→ **Stated problem A**
Retype the mini-project description from "The goal of" up to and including "that are acceptable.".
→ **Stated problem B**
In the mini-project description, what is the third step in the project overview?
→ **Stated problem C**
Shorten the paragraph of the mini-project description that begins "The goal of the assignment", keeping its main facts.

Mini-project 2

Notes

Goal

Performance models are extremely useful to understand and optimize real systems, as well as to explore novel designs.
Relatively simple performance modeling modeling is possible for the dense versions of DNN Layers layers you studied. There’s no complex data structures, and it’s easy to reason about parallelism and reuse by breaking a large problem into smaller versions of that problem.

The goal of the assignment is to get familiar with modeling techniques, by using models to predict performance of accelerator hardware.

Overview of project

This is what you’ll do in this project at a high level:

  1. Write a GPU kernel (e.g. convolution – hopefully already done!)
  2. Develop a model of GPU performance for your kernels, parameterized by problem size and tile sizes.
  3. Validate that model by comparing to experimental runs.
  4. Repeat steps 1-2 (maybe step 0) to make your model more accurate, capturing more hardware behavior
  5. Hopefully learn something about parallelization and reuse modeling

In the next sections, I’ll describe what I consider to be a default project, and a later section will describe alternatives or tweaks that are acceptable.

→ **Click-target data**
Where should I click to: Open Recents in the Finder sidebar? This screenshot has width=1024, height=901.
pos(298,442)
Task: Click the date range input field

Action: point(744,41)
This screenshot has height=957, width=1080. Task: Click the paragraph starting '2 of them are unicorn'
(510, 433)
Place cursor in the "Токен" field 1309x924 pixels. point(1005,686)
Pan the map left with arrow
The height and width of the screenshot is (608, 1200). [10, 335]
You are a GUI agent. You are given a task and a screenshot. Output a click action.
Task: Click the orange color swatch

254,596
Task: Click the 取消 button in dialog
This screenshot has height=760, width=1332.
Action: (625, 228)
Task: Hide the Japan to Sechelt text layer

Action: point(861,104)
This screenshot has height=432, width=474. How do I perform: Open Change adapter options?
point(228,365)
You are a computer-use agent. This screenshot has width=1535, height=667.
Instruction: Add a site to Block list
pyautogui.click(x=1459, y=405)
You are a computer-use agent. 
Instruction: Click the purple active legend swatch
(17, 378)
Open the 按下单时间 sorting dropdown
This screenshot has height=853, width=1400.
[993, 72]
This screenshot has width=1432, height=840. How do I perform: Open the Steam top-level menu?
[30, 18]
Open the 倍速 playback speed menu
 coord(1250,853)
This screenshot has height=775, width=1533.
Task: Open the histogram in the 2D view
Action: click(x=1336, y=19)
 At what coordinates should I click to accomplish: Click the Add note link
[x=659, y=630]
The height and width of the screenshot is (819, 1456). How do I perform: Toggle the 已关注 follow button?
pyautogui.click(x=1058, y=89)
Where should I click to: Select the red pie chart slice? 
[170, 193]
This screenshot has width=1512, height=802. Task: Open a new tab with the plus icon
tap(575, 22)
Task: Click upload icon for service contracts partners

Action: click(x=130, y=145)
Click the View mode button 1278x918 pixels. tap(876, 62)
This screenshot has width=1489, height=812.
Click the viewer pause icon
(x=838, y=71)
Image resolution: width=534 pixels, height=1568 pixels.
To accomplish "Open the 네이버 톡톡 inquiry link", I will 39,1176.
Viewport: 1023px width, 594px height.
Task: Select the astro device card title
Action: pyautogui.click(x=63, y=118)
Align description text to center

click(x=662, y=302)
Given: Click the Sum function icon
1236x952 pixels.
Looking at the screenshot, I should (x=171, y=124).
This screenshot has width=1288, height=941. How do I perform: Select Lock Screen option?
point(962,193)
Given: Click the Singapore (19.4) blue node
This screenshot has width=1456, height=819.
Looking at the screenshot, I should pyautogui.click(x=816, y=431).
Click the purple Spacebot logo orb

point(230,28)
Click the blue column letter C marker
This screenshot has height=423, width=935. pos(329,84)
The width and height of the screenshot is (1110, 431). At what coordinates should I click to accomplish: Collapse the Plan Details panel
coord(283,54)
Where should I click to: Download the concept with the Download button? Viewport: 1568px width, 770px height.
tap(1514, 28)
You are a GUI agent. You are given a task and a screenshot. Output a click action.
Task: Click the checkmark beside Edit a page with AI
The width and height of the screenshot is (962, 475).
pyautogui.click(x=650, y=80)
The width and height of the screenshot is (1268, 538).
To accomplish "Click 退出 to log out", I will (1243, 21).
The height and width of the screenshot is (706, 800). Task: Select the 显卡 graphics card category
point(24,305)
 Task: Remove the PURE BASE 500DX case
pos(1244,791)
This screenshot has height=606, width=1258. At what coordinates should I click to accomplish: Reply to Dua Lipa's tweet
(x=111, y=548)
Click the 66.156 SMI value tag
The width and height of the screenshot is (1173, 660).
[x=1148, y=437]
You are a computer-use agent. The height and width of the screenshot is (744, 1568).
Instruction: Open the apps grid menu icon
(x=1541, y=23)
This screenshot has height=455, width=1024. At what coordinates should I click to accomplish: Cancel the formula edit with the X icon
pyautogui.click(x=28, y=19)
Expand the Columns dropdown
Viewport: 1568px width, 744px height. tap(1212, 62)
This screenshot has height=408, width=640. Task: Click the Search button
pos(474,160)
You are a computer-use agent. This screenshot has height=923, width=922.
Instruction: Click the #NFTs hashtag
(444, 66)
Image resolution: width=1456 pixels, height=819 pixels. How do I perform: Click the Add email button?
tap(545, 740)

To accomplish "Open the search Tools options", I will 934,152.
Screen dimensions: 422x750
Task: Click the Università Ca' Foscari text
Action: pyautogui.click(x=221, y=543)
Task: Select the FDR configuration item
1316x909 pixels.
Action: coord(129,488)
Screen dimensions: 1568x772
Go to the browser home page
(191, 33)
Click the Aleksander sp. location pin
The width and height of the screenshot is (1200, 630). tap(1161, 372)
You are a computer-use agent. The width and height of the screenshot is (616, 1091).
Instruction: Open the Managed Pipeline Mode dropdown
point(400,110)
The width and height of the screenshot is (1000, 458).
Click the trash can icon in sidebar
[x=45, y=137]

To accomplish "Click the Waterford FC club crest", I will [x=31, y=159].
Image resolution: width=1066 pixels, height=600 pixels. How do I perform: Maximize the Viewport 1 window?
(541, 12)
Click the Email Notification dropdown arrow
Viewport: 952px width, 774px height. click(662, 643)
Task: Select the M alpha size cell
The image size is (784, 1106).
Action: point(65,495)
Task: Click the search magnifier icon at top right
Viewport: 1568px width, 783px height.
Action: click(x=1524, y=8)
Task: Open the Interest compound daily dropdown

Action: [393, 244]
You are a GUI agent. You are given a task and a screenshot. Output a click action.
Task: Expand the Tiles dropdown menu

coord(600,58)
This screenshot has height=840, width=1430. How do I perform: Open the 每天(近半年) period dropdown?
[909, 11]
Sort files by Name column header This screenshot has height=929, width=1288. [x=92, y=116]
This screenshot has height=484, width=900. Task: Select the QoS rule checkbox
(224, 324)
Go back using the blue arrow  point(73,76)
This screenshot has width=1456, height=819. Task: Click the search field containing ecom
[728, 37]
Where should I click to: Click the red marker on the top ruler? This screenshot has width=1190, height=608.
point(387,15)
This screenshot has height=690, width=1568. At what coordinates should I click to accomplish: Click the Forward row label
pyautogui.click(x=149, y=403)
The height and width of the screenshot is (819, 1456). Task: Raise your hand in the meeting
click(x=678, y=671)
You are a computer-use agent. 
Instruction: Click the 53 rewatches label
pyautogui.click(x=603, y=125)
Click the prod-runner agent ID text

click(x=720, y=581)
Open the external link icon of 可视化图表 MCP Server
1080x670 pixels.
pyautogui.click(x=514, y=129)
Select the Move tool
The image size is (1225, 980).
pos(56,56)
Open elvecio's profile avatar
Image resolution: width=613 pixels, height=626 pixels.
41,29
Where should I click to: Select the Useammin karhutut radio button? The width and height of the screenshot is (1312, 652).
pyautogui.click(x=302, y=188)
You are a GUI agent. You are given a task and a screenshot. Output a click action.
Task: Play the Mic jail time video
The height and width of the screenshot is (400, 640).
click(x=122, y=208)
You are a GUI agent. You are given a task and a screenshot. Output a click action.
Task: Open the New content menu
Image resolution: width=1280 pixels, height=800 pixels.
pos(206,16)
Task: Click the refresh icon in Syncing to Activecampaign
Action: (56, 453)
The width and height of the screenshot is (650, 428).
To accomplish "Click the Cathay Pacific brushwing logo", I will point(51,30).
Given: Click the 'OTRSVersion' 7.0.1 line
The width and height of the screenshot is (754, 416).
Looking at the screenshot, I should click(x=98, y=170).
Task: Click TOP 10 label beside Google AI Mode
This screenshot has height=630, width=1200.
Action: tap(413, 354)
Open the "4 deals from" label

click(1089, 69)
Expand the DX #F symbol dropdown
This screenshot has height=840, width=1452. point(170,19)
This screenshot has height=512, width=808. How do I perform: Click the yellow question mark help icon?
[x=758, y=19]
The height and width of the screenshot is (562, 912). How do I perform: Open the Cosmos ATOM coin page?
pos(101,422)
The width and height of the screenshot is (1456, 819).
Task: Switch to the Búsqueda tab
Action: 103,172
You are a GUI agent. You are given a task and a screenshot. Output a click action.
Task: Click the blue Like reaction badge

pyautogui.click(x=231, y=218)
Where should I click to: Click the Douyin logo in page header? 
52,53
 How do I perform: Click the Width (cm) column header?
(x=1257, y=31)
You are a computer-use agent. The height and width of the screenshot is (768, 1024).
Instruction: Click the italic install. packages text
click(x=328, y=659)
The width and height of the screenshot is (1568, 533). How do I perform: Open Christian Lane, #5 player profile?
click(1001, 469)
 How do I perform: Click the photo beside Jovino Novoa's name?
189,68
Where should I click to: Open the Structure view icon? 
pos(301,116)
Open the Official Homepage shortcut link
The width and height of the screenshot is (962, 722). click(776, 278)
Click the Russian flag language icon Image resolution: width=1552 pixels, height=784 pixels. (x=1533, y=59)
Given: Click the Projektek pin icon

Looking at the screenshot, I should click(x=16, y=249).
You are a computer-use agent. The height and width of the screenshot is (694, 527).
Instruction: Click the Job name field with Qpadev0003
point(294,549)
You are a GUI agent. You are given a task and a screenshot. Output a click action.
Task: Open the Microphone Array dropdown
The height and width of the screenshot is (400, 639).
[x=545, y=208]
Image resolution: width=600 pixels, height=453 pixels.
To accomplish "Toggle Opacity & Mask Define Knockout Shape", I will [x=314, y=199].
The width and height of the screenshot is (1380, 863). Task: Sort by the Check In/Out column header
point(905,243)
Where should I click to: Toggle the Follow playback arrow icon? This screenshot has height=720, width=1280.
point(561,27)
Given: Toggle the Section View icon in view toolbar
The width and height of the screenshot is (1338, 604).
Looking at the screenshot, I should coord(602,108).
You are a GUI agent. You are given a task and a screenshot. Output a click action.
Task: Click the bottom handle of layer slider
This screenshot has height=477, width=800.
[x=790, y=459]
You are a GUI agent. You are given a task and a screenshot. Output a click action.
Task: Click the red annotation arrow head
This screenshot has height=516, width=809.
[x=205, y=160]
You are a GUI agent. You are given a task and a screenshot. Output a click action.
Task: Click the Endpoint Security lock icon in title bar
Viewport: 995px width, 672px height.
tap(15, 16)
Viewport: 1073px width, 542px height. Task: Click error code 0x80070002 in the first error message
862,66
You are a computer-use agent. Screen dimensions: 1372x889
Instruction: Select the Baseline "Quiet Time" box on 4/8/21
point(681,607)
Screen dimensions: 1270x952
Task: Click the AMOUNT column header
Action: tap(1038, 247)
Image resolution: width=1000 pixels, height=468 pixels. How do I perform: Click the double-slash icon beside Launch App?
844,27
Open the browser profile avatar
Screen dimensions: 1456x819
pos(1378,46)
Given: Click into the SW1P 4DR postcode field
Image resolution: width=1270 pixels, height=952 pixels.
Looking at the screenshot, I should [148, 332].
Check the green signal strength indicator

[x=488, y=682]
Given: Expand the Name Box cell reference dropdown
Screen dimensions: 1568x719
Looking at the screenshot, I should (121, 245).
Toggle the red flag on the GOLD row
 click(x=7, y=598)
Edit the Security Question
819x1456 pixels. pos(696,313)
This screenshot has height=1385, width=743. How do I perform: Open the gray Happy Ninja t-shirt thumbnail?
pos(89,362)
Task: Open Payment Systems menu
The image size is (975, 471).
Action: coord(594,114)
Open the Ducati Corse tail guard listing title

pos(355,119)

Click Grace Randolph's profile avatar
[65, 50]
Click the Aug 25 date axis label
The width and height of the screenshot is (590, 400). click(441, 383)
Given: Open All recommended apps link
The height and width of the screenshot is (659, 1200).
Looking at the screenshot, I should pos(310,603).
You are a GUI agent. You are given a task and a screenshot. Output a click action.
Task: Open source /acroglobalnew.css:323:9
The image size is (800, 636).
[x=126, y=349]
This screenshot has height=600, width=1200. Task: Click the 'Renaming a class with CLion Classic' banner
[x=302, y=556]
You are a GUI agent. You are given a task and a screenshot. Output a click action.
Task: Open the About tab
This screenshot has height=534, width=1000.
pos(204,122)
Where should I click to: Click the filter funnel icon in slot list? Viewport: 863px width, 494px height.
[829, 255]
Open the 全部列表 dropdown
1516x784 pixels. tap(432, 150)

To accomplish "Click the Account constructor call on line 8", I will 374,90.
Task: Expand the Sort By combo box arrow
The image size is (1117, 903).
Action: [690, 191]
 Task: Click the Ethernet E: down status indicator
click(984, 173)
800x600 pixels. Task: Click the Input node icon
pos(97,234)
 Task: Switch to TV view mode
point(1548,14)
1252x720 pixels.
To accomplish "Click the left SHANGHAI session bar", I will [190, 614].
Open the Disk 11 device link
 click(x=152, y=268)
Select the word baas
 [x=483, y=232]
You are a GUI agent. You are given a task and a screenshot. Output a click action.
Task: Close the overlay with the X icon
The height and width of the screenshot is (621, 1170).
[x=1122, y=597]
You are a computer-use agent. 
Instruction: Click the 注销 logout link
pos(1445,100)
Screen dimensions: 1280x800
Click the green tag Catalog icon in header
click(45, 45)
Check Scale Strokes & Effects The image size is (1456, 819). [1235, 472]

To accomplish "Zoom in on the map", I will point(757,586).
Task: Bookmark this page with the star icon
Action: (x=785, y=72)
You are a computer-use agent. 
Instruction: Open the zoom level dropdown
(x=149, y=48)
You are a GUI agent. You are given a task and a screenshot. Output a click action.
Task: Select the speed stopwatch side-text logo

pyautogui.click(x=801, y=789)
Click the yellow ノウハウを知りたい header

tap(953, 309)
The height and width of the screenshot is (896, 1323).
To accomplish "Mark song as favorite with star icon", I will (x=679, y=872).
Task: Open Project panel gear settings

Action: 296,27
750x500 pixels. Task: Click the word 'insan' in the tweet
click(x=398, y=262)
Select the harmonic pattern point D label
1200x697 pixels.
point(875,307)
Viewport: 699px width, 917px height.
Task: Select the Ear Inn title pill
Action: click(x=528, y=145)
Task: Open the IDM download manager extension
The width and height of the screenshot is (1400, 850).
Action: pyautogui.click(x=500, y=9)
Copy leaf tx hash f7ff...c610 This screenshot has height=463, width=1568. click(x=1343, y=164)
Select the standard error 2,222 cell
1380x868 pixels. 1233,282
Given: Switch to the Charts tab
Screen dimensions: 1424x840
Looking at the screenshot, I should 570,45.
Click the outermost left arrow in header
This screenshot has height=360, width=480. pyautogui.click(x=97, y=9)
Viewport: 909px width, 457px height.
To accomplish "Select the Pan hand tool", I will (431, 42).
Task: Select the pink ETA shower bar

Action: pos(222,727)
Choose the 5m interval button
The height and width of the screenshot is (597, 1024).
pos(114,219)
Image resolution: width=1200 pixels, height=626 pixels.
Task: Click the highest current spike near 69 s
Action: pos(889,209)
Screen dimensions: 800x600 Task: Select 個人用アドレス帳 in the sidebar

→ **Answer A**
The goal of the assignment is to get familiar with modeling techniques, by using models to predict performance of accelerator hardware.

Overview of project

This is what you’ll do in this project at a high level:

  1. Write a GPU kernel (e.g. convolution – hopefully already done!)
  2. Develop a model of GPU performance for your kernels, parameterized by problem size and tile sizes.
  3. Validate that model by comparing to experimental runs.
  4. Repeat steps 1-2 (maybe step 0) to make your model more accurate, capturing more hardware behavior
  5. Hopefully learn something about parallelization and reuse modeling

In the next sections, I’ll describe what I consider to be a default project, and a later section will describe alternatives or tweaks that are acceptable.

→ **Answer B**
Validate the model by comparing it to experimental runs.

→ **Answer C**
The assignment aims to build familiarity with modeling techniques by using models to predict the performance of accelerator hardware.